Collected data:
BEGIN

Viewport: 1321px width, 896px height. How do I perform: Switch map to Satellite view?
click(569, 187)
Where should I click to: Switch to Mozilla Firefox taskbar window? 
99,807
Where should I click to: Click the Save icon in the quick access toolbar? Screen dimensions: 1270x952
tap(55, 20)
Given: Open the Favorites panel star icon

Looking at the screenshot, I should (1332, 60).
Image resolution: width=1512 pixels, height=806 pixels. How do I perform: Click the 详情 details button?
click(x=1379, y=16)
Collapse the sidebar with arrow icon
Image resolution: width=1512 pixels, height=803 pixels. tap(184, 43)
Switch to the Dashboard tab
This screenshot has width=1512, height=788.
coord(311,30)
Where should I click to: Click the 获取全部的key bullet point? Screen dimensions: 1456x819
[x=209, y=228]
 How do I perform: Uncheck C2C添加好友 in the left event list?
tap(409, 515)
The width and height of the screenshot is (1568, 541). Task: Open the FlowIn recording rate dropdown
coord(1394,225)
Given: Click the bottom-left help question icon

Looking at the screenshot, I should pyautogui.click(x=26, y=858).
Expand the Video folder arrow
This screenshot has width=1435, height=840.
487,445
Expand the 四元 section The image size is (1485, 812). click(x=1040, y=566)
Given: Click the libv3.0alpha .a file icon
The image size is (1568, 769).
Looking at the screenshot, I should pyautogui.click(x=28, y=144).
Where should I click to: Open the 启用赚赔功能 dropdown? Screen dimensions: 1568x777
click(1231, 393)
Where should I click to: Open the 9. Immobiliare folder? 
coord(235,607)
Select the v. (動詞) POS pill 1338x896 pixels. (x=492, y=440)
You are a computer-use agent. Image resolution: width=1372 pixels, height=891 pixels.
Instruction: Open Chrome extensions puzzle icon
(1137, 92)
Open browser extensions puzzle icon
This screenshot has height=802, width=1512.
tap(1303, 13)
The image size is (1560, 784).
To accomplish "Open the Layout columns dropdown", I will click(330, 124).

END

EXERCISE INSTRUCTIONS:
If a line in the records contains the string "Expand", copy it out.

WORKED SOLUTION:
Expand the Video folder arrow
Expand the 四元 section The image size is (1485, 812). click(x=1040, y=566)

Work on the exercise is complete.